> PROBLEM DESCRIPTION
Write out, without any change, the lines in the material below that run from the line with "Select the 24VアルファーHi column heading" through the line with "Screen dimensions: 1024x457", both included.

> TASK INPUT
=====
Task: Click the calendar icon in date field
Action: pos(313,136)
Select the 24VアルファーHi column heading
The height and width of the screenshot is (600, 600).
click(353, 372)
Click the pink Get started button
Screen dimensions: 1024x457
=====
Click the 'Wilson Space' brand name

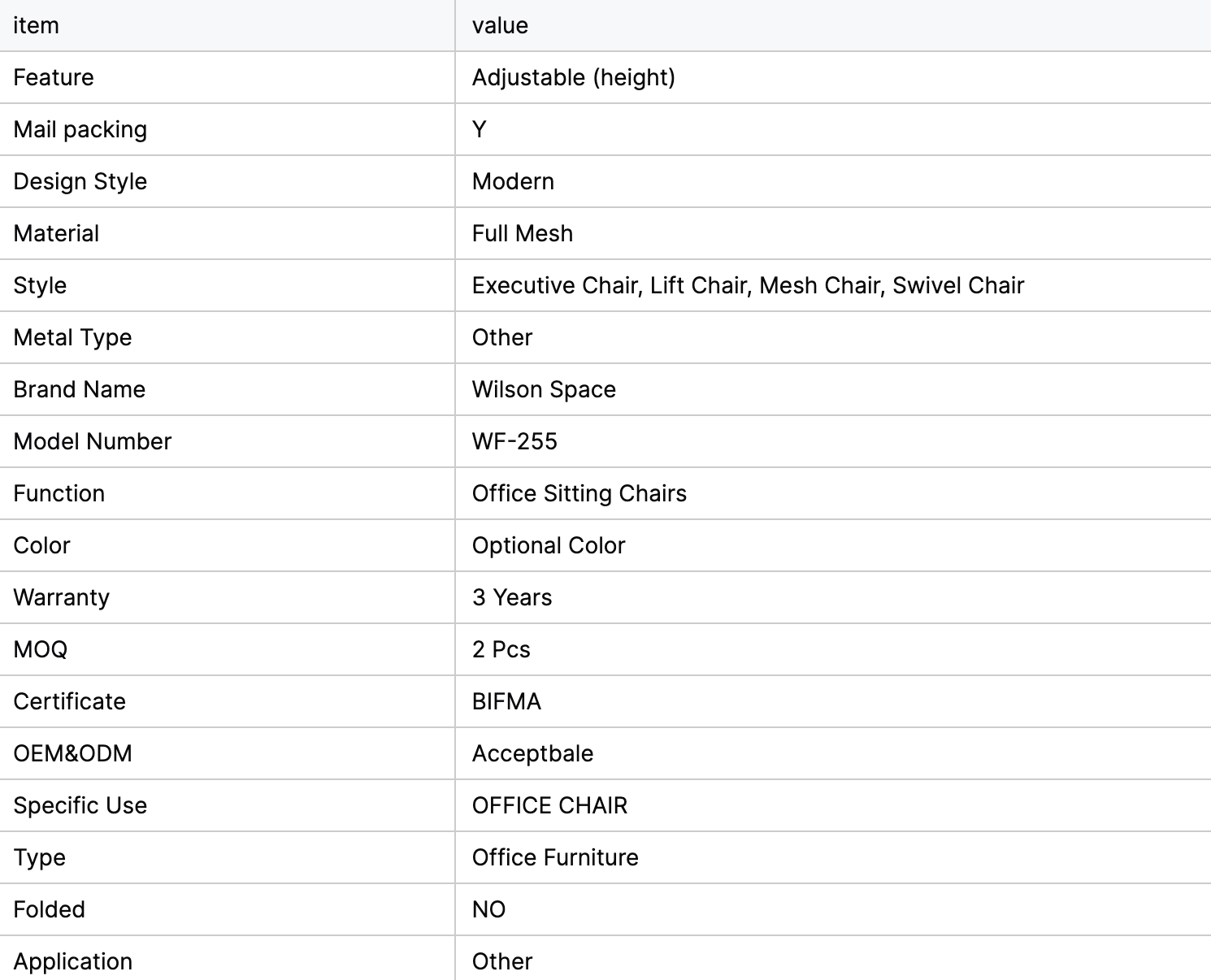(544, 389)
=====
> COMPLETED EXERCISE
Select the 24VアルファーHi column heading
The height and width of the screenshot is (600, 600).
click(353, 372)
Click the pink Get started button
Screen dimensions: 1024x457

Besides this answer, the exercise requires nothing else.